◆ Your instructions
Return each line of the listing that has the word "Given" in it.

##############################

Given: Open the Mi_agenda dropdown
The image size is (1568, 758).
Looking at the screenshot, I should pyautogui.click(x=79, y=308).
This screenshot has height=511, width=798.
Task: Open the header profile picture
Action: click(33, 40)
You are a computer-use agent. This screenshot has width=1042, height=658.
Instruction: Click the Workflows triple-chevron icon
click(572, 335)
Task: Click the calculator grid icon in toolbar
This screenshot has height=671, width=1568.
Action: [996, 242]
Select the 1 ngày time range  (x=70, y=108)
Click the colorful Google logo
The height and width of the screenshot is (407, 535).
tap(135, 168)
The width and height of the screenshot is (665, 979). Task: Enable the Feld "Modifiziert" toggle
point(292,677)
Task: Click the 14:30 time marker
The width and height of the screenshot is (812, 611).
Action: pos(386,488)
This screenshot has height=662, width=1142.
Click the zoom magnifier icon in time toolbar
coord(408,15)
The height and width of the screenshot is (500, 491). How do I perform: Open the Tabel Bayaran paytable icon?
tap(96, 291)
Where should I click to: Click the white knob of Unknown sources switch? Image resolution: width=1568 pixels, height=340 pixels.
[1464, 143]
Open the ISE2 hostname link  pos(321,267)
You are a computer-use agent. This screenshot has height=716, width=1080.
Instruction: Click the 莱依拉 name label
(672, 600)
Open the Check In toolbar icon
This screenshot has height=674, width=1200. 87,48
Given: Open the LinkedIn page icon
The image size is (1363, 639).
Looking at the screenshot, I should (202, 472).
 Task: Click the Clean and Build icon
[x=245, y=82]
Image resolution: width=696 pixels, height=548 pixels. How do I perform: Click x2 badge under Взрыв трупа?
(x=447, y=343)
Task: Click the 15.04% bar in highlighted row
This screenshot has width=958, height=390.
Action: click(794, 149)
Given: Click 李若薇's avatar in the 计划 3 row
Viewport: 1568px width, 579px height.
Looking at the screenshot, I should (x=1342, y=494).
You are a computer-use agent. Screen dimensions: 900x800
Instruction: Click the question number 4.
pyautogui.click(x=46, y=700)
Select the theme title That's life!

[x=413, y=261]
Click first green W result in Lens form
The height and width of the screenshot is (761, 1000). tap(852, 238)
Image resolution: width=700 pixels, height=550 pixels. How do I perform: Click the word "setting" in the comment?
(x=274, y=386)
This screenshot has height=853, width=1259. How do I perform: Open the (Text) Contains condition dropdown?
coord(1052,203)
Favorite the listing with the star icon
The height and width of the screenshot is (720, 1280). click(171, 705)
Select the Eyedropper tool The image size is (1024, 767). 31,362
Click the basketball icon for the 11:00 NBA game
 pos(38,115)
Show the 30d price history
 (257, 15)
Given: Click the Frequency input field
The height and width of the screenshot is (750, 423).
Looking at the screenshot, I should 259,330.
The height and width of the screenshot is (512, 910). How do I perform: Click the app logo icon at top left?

##############################

◆ Answer to this task
Given: Open the Mi_agenda dropdown
Given: Open the LinkedIn page icon
Given: Click 李若薇's avatar in the 计划 3 row
Given: Click the Frequency input field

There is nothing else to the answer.